Once again, Baku came true with another crazy, dramatic Azerbaijan Grand Prix.
The mix of incidents, drivers out of position after Lap 1 and the general track layout meant there was no room for error, and plenty of room for luck. Ironically, this year’s winners were almost identical to last year’s losers, and the other way around:
Lewis Hamilton: Thinking back to Melbourne, karma seems to have repaid the reigning World Champion as the late Safety Car helped sweep all his rivals out of the way. The Briton seemed nowhere all weekend long, struggling with tyre management and handling and having no answer for the Ferraris’ pace. He was racing a recovering Kimi Räikkōnen for P3 up until two laps from the flag when he suddenly found himself in the lead. This win puts him at the top of the Drivers’ Championship standings and this haul of points will prove valuable down the line in the race for the championship.
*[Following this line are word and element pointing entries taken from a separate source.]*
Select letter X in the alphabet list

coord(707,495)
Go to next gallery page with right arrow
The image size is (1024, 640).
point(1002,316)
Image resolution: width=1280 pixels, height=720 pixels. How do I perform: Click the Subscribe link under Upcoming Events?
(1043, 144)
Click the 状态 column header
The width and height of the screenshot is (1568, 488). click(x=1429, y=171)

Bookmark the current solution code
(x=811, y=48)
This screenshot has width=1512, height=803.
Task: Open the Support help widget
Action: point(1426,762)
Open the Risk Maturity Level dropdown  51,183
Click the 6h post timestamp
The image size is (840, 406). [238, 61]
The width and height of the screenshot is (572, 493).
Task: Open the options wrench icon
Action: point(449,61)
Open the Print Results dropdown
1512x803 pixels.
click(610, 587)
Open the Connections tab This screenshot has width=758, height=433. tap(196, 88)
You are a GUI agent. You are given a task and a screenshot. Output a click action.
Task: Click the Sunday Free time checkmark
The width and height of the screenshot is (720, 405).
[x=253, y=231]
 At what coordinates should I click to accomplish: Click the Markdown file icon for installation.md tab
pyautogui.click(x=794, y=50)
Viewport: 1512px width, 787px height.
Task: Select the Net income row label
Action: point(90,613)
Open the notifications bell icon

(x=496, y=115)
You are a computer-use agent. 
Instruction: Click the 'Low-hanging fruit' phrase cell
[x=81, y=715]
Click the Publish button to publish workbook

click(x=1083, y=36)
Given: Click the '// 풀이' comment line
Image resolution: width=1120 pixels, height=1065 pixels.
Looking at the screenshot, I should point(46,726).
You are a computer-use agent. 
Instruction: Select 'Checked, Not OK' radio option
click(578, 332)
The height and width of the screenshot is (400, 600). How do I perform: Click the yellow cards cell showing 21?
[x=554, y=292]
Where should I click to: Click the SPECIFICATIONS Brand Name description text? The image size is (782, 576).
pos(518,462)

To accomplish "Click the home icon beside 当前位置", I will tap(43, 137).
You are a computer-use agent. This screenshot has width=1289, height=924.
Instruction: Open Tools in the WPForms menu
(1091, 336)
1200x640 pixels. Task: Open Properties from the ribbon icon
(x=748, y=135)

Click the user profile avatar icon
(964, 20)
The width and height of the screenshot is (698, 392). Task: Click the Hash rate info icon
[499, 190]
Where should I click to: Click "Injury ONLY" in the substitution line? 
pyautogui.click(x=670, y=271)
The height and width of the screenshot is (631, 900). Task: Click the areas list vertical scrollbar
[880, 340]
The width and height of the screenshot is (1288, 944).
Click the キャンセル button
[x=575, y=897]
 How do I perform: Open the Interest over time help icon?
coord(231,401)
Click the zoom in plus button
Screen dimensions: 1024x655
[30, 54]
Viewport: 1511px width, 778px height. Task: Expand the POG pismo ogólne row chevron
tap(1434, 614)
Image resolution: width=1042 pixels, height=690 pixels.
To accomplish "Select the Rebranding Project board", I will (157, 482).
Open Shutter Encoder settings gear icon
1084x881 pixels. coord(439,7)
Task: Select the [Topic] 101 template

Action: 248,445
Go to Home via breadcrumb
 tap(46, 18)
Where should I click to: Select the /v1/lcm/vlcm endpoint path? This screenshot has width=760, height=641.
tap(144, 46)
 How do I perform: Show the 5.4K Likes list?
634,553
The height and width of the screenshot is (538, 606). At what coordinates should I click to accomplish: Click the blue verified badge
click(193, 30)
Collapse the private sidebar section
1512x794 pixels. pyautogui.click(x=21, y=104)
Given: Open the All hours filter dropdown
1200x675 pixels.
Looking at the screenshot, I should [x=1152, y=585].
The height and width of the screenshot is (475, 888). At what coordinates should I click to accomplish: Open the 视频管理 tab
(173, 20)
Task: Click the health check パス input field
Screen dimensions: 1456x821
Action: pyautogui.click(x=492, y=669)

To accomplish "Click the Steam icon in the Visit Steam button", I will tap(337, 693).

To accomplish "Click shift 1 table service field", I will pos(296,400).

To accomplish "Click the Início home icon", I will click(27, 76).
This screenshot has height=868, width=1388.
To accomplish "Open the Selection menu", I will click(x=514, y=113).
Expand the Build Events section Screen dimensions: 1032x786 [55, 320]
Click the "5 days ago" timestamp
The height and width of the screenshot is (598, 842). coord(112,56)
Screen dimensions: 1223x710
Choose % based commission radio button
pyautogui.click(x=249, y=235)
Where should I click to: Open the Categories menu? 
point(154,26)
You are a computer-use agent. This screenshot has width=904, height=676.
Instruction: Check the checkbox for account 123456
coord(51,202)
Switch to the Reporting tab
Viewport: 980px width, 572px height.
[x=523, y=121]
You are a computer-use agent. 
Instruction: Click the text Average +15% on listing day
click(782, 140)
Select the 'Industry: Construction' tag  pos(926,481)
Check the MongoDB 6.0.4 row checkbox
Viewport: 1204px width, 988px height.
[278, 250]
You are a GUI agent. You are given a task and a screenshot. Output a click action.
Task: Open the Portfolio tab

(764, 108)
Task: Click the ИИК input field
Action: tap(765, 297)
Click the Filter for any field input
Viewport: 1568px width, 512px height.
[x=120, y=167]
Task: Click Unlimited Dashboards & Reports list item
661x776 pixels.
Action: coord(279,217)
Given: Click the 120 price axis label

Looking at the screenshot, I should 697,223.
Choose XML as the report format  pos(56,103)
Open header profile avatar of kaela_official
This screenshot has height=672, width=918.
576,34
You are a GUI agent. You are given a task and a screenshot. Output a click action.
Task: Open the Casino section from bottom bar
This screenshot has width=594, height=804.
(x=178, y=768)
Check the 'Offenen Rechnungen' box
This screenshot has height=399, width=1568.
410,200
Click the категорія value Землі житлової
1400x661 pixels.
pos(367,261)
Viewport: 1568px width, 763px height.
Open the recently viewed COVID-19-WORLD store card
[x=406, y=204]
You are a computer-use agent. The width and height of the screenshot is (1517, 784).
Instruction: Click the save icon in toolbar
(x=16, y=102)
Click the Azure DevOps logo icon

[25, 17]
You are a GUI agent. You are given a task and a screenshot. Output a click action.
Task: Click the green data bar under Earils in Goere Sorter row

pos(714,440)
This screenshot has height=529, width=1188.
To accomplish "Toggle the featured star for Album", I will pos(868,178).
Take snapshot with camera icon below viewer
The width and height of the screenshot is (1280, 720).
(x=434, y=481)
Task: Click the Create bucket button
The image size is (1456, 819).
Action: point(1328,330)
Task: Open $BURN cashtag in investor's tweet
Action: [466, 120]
Sergio Pérez: Karma was working overtime this weekend. Checo’s 2017 race was virtually over when his teammate pushed him into the wall early in the race, which might have cost their team the chance to contend for victory. This year, he steered clear of the trouble and pounced at the opportunity to take the final podium spot from Sebastian Vettel. Perhaps not coincidentally, his last podium finish was at Baku in 2016 and one can’t help but wonder why a driver of his caliber isn’t considered for a top drive in this year’s silly season.
Carlos Sainz: In all of Sunday’s madness, it was easy to forget that Sainz delivered one of his finest drives yet to finish P5. This came as no coincidence as he challenged and overtook both Red Bulls early on but lost out on strategy. This will certainly raise his stock value in the driver market should he be considered for a drive with one of the top teams.
Charles Leclerc (pictured): Leclerc lived up to his Formula 2 Championship winning promise in what is unquestionably the worst car on the grid. His teammate’s pace showed that this was in part down to Sauber being genuinely quick around Baku but Leclerc’s virtue was a wise drive, staying away from the carnage to take a career-best 6th and ‘Driver of the Day’, for what it’s worth.
Valtteri Bottas: For the third race in a row, Bottas was robbed of a well-deserved victory in the final miles. Unlike the previous two races where he lost out on track, this one was a hearbreak all across the paddock. It’s fair to blame the stewards for not having cleared the track of debris after 8 laps under Safety Car conditions, but what’s certain is that had he won, he would have been in the lead of the Drivers’ Championship table, but now he’s 30 points down from his teammate. In a season like 2018, this could make all the difference come November.
Red Bull Racing (pictured): There are few better manifestations of the phrase ‘hero to zero’. After they managed to steal a brilliant victory two weeks ago in China, the drivers once again broke the oldest rule of all: Do not run into your teammate. Red Bull’s policy of letting their drivers race has put them in hot water many times in the past, but in Baku the team failed to cool down two drivers fighting a fierce battle not just for position, but also for number-one status in the team. It was all great to watch two overtaking masters at their craft but the battle was so heated that it was an accident just waiting to happen. Max Verstappen, Daniel Ricciardo and the Red Bull pit wall have only themselves to blame.
Romain Grosjean: Heartbreak after heartbreak. Haas clearly had the pace to haul a good amount of points back from Baku, and they stumbled over themselves. Grosjean weeping behind his car on Sunday was a solid low point from which a recovery drive back to P6 would have been another great result for the Frenchman, but he lost it all heating his rear tyres behind the Safety Car when he crashed into the wall. It was a bizarre mistake for a man of his experience. He was right to throw his gloves like he did, and he has nobody else to blame.